William Sturkey is an associate professor in the Department of History within the UNC College of Arts & Sciences and a recipient of the 2020 Hettleman Award for Artistic and Scholarly Achievement. He studies the history of race in the American South, with a focus on working-class, marginalized peoples. His book “Hattiesburg” is a biracial history of the Jim Crow era in Hattiesburg, Mississippi, which played a central role in the Civil Rights Movement.
Q: When you were a child, what was your response to this question: “What do you want to be when you grow up?”
A: A professional baseball or football player.
Q: Share the pivotal moment in your life that helped you choose your field of study.

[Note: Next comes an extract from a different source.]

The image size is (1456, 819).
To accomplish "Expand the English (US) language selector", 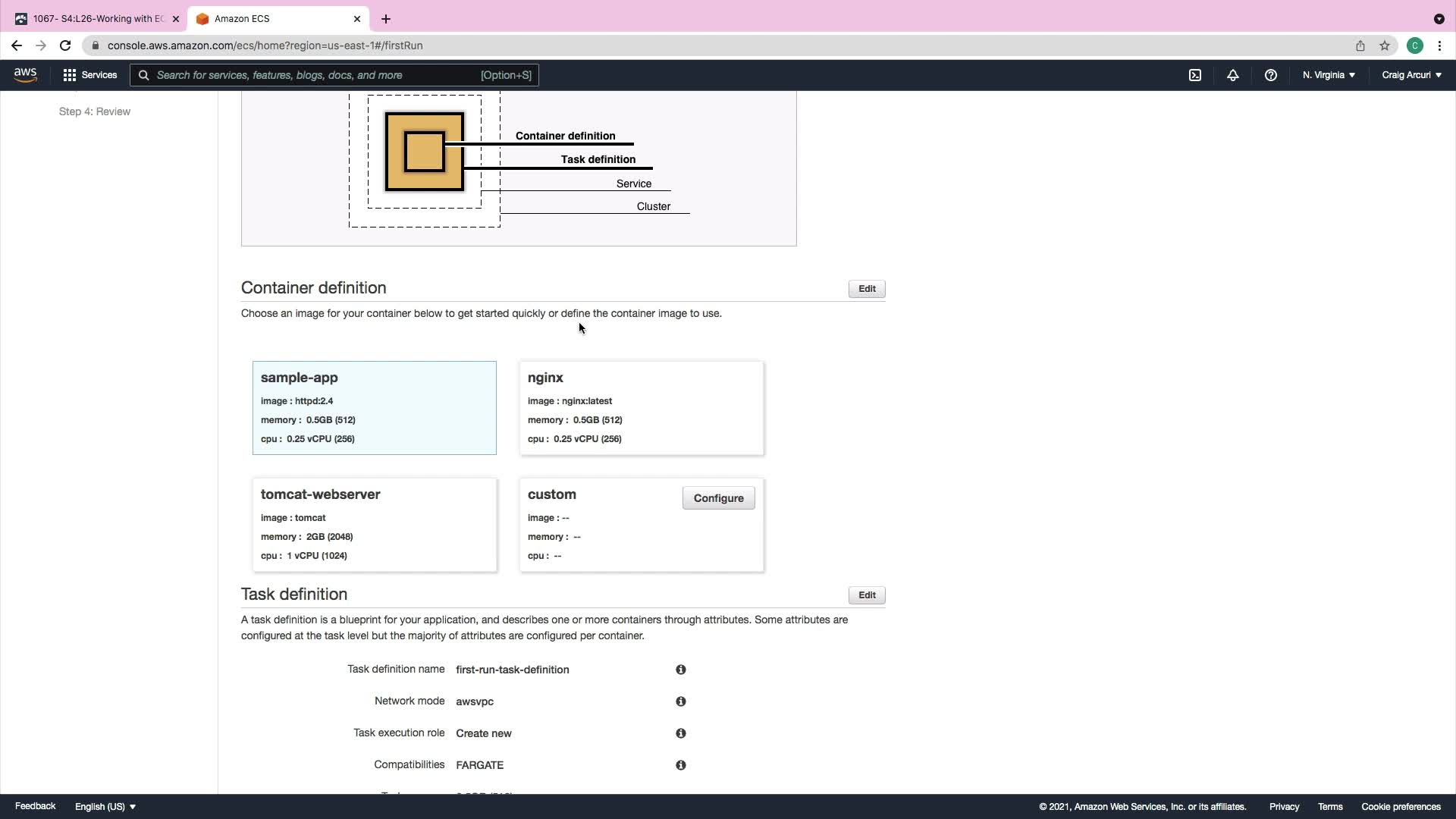I will [105, 806].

A: My childhood was inundated with conflicts related to race, and I gravitated toward history because it helped me better understand the everyday and structural racism I witnessed in our society. I was drawn to the Civil Rights Movement and the courage and faith its brave activists had in America.
This is reflected in my current work through recent events. One of them is when the Silent Sam debacle reignited in 2017. Our leaders did very little to help our community deal with that major crisis, which shifted the responsibility of a public response to faculty and students. I was aghast at the administrative silence in the wake of our students being threatened by outsiders. And so I put away the notion that a third-year assistant professor on research leave shouldn’t speak up, and I tried to step in to fill the void. I spoke at dozens of public venues, gave countless interviews, and published educational op-eds. I also tried to support students who I thought might literally be in danger.
Q: Tell us about a time you encountered a tricky problem. How did you handle it and what did you learn from it?
A: While conducting research for my book, “Hattiesburg,” I found few historical records for local Black families. This is a product of the Jim Crow era, when white archivists did not collect documents and artifacts from Black families. The archive itself was literally segregated.
But Black families left other traces of their lives by publishing their own newspapers and sending community updates to Northern newspapers like the Chicago Defender. I began to search for local Black families in digital newspaper collections and thus began to piece together the stories of communities in Hattiesburg based on census records and the community updates I found in the media. I hope it helps provide a rich, textured look at Black life in the Jim Crow South.
Q: Describe your research in 5 words.
A: The history of the disappeared.
Q: What are your passions outside of research?
A: I love sports and exercise, especially volleyball and running. They’re great for my mental and physical health and a welcome break from teaching and research.